2  La Confédération, après avoir consulté les cantons, désigne les objets protégés présentant un intérêt national. Les cantons désignent les objets protégés présentant un intérêt cantonal.

3  Toute atteinte substantielle à un objet protégé par la Confédération doit être justifiée par un intérêt national prépondérant; toute atteinte substantielle à un objet protégé au niveau cantonal doit être justifiée par un intérêt cantonal ou national prépondérant.

L’essence de ce qui mérite d’être protégé doit être conservée intacte. La protection des marais et des sites marécageux est réglée par l’art. 78, al. 5.

4  La Confédération soutient les mesures prises par les cantons pour sauvegarder et renforcer la biodiversité.

Les dispositions d’exécution doivent être édictées dans un délai de cinq ans.
Pour le vote, seuls comptent vraiment l’alinéa 1 lettre c et l’alinéa 3.

2 Explications relatives à cette votation sur le site de la Confédération.

3 The Intergovernmental Science-Policy Platform on Biodiversity and Ecosystem Services (IPBES) est un organisme intergouvernemental indépendant créé par les Etats pour renforcer l’interface science-politique en matière de biodiversité et de services écosystémiques pour la conservation et l’utilisation durable de la biodiversité, le bien-être humain à long terme et le développement durable (trad. DeepL).

4 Convention sur la diversité biologique (Convention on Biological Diversity, CBD) La Convention fixe trois objectifs principaux: la conservation de la diversité biologique, l’utilisation durable de ses éléments, et le partage juste et équitable des avantages découlant de l’exploitation de ses ressources génétiques.
Des objectifs non quantifiables (diversité, durable, juste, équitable) sont inatteignables mais bons pour des campagnes politiques.

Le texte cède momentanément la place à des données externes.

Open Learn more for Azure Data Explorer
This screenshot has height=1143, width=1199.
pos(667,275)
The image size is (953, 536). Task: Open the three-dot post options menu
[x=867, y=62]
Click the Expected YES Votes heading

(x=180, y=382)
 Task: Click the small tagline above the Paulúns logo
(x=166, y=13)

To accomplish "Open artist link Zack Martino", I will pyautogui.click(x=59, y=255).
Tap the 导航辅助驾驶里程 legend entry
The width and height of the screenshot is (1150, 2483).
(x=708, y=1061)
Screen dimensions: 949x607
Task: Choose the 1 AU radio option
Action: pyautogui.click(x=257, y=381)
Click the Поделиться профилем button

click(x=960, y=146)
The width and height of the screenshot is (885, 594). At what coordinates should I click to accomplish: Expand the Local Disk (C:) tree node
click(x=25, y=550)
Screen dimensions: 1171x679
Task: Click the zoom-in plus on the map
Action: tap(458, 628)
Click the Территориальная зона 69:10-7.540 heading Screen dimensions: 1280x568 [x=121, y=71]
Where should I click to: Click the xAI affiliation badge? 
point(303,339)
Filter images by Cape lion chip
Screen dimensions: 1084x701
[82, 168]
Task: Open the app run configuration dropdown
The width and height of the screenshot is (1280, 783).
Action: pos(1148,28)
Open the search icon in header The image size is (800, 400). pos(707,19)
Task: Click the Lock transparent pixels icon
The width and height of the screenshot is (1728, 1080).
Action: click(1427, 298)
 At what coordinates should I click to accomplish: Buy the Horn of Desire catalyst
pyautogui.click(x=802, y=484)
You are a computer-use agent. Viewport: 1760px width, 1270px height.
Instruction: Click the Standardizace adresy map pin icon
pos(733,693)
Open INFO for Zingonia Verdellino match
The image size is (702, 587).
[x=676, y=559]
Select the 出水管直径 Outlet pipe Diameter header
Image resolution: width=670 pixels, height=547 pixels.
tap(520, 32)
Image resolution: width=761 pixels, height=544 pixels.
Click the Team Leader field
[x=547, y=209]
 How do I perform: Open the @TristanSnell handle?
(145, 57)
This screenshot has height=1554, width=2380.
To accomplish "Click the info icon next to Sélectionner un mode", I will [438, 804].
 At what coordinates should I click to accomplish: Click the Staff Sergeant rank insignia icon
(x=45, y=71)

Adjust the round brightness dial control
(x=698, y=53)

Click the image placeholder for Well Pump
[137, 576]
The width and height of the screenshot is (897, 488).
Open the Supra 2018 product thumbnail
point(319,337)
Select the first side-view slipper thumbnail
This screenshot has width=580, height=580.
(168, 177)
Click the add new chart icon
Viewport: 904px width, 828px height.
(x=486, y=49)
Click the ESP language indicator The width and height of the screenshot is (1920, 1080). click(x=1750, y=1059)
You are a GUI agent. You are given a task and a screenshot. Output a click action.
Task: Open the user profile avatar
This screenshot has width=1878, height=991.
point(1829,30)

5 Cadre Mondial de la biodiversité de Kunming à Montréal Vision 2030
La vision du cadre mondial de la biodiversité de Kunming-Montréal est celle d’une société vivant en harmonie avec la nature, où «d’ici à 2050, la biodiversité sera valorisée, conservée, rétablie et utilisée avec sagesse, de manière à préserver les services écosystémiques, la santé de la planète et les avantages essentiels dont bénéficient tous les êtres humains».

«Mission 2030»
Prendre des mesures urgentes visant à faire cesser et à inverser la perte de biodiversité afin de promouvoir le rétablissement de la nature, dans l’intérêt des populations et de la planète, grâce à la conservation et à l’utilisation durable de la biodiversité et au partage juste et équitable des avantages découlant de l’utilisation des ressources génétiques, tout en assurant les moyens de mise en œuvre nécessaires.